The request: Rewrite the listing lines starting at the one containing "Given: Click up" and ending at the one containing "will [794, 15]." as a JSON list of strings, one string per line. Include only those lines and skip any blank ones.

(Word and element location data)
★ ★ ★

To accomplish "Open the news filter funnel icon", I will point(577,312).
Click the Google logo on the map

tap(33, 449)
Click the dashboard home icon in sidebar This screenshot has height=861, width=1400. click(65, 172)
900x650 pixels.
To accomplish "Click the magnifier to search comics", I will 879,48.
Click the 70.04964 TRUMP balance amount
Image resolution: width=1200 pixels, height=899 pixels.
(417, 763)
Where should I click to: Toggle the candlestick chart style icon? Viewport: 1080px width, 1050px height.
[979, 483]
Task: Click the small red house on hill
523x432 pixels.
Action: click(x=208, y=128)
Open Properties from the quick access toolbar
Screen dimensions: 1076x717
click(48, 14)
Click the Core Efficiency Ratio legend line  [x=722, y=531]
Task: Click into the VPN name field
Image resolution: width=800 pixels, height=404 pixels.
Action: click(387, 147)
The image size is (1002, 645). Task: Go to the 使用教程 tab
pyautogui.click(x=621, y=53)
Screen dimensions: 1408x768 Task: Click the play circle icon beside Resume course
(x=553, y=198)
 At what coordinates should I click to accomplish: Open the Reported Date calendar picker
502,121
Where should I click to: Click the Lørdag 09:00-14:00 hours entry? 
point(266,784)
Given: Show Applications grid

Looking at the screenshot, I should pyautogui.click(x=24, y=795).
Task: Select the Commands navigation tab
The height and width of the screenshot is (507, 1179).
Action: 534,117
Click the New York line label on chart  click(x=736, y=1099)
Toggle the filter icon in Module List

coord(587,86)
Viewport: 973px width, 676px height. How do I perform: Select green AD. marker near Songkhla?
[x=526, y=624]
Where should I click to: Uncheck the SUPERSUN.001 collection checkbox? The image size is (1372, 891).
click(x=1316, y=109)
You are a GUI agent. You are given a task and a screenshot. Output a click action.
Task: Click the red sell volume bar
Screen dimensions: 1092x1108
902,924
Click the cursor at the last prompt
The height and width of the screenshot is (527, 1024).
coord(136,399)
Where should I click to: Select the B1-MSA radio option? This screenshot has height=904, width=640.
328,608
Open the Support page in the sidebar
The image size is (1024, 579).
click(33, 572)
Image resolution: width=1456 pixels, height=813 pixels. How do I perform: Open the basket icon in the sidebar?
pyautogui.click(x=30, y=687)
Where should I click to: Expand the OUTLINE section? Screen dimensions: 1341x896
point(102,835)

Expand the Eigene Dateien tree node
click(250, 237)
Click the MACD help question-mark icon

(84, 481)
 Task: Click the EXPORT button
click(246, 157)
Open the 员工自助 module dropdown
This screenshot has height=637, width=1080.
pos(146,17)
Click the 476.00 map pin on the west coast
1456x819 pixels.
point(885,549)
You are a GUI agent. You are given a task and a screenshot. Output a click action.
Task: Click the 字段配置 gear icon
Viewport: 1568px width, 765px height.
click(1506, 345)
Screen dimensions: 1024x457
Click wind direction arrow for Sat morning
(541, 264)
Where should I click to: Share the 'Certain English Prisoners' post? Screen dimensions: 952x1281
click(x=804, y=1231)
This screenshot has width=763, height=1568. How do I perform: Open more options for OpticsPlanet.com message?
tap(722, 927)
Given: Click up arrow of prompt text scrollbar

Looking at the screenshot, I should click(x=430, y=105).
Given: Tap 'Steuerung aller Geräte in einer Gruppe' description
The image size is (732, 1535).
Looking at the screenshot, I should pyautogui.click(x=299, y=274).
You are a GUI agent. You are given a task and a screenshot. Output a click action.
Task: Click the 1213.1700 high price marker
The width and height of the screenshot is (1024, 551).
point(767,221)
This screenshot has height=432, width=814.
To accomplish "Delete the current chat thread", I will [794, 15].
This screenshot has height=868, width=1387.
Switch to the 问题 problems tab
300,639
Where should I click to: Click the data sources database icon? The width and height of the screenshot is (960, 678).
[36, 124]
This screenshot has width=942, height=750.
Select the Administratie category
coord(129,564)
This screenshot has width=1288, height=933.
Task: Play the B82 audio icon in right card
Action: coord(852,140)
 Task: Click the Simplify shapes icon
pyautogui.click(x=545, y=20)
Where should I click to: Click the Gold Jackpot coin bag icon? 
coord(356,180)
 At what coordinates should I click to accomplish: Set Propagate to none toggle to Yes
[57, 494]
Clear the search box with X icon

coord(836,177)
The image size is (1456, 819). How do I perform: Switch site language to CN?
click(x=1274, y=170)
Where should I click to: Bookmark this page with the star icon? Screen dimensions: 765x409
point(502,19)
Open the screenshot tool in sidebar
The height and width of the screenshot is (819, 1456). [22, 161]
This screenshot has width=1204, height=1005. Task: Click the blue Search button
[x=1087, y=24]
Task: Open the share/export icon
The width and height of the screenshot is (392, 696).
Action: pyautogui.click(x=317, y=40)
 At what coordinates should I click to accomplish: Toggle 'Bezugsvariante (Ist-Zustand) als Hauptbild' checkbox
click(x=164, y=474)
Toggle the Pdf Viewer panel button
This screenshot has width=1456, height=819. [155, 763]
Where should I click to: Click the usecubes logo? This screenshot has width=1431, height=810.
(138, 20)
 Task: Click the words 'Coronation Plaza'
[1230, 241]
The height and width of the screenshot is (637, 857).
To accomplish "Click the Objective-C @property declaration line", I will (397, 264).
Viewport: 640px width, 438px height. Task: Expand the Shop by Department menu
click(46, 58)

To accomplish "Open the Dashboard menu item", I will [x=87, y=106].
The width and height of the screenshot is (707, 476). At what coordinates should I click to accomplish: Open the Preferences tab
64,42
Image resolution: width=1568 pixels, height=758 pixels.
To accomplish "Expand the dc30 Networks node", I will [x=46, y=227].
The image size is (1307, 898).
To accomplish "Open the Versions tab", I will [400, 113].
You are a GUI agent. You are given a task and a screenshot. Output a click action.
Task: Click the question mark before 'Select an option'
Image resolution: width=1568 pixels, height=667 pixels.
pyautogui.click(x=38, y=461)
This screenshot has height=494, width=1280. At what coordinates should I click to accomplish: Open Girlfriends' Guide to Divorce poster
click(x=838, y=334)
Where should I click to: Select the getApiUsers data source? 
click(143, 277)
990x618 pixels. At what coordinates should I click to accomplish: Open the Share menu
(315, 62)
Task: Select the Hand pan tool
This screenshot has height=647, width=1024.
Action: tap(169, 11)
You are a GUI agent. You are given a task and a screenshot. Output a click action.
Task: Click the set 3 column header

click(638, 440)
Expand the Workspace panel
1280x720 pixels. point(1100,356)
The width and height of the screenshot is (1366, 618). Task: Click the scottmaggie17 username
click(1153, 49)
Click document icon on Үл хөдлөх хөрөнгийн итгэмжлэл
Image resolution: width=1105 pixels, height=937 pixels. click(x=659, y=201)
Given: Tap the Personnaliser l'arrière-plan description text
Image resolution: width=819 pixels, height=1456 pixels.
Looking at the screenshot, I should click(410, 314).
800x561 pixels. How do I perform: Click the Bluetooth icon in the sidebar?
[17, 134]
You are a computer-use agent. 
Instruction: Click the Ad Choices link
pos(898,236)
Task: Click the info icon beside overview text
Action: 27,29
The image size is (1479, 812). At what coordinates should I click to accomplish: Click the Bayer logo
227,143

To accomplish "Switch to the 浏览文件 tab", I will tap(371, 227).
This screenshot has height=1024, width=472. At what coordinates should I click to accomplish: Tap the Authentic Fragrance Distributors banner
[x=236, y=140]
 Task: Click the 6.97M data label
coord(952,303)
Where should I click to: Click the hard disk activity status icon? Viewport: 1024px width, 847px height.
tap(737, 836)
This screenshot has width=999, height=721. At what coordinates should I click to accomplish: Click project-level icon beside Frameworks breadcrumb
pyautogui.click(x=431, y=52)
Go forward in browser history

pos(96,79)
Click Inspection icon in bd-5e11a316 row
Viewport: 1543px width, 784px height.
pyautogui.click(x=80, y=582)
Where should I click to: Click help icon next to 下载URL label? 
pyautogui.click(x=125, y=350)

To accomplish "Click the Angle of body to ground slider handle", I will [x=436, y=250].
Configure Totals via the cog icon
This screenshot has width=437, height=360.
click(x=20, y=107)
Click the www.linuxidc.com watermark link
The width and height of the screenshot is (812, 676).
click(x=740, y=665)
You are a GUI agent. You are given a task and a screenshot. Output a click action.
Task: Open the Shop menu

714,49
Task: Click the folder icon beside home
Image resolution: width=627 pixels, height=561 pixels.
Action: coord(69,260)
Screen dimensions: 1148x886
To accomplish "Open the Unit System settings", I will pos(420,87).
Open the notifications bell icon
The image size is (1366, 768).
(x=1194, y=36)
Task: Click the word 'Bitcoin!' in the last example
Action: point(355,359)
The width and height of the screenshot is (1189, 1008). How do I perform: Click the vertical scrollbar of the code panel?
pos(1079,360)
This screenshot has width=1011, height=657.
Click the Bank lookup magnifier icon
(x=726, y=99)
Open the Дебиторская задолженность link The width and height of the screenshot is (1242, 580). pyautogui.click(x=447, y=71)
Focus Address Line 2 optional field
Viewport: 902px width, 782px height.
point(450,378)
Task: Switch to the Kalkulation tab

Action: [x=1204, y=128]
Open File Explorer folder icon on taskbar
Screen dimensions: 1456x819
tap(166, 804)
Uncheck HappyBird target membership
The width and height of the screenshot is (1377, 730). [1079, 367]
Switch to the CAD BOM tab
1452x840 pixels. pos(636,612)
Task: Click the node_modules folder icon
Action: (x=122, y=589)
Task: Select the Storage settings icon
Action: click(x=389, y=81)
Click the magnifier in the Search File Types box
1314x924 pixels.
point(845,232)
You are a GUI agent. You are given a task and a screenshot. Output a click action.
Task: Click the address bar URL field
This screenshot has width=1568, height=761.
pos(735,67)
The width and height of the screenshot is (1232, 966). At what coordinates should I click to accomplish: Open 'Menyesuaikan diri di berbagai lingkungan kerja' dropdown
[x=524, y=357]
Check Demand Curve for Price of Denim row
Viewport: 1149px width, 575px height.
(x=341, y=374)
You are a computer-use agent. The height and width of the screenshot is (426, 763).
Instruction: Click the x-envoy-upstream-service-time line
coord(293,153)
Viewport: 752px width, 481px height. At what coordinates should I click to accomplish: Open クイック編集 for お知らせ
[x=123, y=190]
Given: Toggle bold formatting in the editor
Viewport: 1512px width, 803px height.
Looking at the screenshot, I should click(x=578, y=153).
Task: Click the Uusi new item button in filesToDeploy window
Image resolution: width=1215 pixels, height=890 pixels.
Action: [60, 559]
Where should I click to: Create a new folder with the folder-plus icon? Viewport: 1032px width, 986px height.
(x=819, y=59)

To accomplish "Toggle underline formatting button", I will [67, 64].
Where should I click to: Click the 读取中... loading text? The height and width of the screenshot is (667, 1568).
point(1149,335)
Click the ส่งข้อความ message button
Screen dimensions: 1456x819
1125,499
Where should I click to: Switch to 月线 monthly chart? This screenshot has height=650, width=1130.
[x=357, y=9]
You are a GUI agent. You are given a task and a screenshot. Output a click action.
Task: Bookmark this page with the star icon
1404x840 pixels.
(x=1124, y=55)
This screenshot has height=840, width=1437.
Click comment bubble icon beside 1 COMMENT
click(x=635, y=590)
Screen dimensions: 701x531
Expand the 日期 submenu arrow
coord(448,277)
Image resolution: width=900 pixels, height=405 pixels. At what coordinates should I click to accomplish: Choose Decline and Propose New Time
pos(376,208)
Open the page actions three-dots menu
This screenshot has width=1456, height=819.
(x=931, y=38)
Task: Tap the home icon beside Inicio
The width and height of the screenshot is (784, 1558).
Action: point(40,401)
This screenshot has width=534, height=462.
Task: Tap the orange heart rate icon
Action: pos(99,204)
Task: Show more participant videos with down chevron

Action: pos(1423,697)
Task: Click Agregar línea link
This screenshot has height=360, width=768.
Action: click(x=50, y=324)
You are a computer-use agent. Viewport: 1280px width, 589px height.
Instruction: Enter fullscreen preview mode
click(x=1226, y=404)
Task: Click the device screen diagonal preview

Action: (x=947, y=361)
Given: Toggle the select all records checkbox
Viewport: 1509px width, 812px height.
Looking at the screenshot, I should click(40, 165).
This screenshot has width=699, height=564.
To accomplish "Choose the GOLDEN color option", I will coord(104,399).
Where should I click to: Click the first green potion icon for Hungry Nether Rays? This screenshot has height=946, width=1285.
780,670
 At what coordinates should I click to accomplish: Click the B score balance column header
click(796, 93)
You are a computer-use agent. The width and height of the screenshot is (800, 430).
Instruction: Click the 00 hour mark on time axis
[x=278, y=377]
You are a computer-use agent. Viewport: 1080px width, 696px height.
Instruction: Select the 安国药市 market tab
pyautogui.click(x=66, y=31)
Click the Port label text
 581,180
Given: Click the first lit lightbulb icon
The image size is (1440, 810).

★ ★ ★

Full solution:
[
  "Given: Click up arrow of prompt text scrollbar",
  "Looking at the screenshot, I should click(x=430, y=105).",
  "Given: Tap 'Steuerung aller Geräte in einer Gruppe' description",
  "The image size is (732, 1535).",
  "Looking at the screenshot, I should pyautogui.click(x=299, y=274).",
  "You are a GUI agent. You are given a task and a screenshot. Output a click action.",
  "Task: Click the 1213.1700 high price marker",
  "The width and height of the screenshot is (1024, 551).",
  "point(767,221)",
  "This screenshot has height=432, width=814.",
  "To accomplish \"Delete the current chat thread\", I will [794, 15]."
]